▶ **WHAT YOU SHOULD DO**
In the records, starting at the first line and ending at the line containing "pos(486,139)", switch "invoice" to "order" and reproduce those lines with everything else unchanged.

▶ **Click-target data**

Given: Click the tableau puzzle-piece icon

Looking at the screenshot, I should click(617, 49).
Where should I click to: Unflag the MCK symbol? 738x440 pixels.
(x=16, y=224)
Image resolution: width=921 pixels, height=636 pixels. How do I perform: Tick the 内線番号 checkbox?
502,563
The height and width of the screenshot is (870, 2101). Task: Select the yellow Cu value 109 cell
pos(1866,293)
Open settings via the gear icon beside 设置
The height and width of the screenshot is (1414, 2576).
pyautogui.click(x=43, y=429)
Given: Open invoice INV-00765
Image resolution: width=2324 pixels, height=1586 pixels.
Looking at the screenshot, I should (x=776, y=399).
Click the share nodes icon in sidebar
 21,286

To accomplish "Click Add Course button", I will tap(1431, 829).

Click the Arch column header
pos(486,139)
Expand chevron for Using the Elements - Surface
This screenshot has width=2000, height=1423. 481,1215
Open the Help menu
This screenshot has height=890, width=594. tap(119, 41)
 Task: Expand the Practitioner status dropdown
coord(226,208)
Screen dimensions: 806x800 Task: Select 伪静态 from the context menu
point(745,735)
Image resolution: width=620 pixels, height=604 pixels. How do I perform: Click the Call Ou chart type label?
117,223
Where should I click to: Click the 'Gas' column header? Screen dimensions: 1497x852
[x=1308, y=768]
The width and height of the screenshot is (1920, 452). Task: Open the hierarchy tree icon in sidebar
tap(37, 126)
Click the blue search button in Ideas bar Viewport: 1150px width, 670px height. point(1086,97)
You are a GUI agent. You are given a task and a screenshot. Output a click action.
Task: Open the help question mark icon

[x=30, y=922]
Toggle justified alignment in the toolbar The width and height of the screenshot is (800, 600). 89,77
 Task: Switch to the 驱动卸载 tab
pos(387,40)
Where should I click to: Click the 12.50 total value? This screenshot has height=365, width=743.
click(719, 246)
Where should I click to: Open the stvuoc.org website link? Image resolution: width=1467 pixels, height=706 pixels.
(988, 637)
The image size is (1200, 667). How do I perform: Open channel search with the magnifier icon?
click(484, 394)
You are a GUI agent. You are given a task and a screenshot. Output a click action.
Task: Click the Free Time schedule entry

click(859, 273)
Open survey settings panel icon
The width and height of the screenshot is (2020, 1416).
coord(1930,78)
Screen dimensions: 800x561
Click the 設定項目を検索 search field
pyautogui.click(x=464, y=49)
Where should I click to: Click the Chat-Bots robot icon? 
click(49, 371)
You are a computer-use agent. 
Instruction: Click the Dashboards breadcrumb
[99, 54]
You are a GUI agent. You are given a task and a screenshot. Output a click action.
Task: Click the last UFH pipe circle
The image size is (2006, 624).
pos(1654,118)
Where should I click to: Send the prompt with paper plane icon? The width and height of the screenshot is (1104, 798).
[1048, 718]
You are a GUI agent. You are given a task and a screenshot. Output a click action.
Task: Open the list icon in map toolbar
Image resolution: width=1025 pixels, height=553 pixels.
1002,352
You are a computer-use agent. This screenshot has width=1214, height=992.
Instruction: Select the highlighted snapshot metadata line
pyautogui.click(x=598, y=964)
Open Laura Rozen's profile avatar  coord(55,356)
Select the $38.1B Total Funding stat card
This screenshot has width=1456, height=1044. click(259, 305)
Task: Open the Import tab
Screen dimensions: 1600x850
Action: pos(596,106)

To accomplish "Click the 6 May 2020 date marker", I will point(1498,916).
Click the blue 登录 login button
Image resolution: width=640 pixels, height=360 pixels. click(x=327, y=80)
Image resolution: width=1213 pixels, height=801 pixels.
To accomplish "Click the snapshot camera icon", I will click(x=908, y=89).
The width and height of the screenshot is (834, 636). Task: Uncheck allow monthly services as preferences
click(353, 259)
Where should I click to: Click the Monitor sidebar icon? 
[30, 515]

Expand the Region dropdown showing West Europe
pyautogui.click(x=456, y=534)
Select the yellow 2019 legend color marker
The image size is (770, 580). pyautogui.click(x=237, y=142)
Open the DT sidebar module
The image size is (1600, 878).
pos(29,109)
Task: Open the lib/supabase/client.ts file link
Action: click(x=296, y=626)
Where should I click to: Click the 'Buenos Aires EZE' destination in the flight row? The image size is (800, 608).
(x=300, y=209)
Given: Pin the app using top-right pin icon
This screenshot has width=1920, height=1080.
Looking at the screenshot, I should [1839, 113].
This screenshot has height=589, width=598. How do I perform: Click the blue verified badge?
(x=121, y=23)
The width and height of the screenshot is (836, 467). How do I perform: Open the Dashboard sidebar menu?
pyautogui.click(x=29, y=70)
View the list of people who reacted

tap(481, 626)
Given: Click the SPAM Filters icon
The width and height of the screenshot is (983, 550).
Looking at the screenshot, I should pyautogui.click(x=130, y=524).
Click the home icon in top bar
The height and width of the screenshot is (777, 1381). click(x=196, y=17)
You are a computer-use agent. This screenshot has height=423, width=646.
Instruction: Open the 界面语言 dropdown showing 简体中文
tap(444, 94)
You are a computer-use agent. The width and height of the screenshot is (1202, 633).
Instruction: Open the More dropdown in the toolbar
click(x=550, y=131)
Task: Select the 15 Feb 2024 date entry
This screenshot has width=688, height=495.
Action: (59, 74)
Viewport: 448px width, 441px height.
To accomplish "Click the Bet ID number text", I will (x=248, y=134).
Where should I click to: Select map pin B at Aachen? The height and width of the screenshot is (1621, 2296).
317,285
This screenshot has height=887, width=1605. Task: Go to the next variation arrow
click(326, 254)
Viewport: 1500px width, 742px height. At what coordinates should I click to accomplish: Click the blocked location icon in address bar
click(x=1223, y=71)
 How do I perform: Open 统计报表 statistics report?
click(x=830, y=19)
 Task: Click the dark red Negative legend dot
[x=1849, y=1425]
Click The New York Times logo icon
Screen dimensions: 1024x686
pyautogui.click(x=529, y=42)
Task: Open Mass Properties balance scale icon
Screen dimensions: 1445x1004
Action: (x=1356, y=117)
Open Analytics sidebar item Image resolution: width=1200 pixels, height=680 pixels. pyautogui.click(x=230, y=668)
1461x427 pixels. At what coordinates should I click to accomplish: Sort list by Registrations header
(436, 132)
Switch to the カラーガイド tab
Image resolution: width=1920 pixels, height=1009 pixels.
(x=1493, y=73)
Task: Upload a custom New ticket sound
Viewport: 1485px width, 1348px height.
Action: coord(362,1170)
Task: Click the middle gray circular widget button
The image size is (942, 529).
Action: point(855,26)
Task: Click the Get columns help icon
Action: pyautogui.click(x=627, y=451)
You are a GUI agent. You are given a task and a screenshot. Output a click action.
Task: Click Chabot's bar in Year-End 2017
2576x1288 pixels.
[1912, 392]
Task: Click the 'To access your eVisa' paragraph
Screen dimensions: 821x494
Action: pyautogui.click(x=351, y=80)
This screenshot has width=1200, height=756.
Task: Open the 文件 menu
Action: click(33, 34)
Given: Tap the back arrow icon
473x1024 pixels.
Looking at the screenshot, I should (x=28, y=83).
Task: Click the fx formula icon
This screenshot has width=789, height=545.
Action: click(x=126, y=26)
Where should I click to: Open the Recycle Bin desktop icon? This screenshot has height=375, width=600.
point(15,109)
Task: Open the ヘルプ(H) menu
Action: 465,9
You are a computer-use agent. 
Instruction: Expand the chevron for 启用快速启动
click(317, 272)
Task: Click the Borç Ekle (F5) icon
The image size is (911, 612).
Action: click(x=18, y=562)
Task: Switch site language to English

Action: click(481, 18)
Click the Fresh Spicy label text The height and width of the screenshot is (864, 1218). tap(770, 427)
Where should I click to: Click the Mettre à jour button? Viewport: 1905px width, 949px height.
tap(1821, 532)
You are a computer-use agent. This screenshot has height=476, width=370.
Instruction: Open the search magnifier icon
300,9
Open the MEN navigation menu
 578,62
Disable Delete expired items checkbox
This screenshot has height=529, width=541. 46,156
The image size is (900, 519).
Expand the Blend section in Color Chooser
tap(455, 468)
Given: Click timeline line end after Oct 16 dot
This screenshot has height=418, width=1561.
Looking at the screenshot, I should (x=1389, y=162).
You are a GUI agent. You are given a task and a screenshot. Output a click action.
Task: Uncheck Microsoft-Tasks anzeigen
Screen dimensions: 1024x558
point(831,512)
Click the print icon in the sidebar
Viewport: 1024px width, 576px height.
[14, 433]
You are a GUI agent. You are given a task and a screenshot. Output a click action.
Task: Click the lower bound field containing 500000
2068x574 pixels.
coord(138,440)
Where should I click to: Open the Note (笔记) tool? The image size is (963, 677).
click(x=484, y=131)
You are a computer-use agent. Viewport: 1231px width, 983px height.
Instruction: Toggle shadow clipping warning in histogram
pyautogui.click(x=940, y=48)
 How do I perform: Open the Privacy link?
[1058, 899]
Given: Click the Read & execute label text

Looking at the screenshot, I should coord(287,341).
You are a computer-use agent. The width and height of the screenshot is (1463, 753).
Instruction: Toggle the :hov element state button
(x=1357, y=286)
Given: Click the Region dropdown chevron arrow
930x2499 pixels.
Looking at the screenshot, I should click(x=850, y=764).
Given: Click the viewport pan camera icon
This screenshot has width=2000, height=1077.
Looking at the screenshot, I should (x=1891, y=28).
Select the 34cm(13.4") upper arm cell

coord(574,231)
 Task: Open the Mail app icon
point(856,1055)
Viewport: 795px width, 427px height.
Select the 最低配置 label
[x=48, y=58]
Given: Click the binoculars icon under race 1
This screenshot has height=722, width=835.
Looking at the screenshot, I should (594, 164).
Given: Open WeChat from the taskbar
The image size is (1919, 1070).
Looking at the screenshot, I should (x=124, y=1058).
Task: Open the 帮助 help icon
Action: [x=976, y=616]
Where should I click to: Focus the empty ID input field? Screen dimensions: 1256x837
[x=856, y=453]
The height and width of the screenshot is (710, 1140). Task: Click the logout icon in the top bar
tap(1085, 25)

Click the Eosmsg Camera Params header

▶ **WRITTEN ANSWER**
Given: Click the tableau puzzle-piece icon

Looking at the screenshot, I should click(617, 49).
Where should I click to: Unflag the MCK symbol? 738x440 pixels.
(x=16, y=224)
Image resolution: width=921 pixels, height=636 pixels. How do I perform: Tick the 内線番号 checkbox?
502,563
The height and width of the screenshot is (870, 2101). Task: Select the yellow Cu value 109 cell
pos(1866,293)
Open settings via the gear icon beside 设置
The height and width of the screenshot is (1414, 2576).
pyautogui.click(x=43, y=429)
Given: Open order INV-00765
Image resolution: width=2324 pixels, height=1586 pixels.
Looking at the screenshot, I should (x=776, y=399).
Click the share nodes icon in sidebar
 21,286

To accomplish "Click Add Course button", I will tap(1431, 829).

Click the Arch column header
pos(486,139)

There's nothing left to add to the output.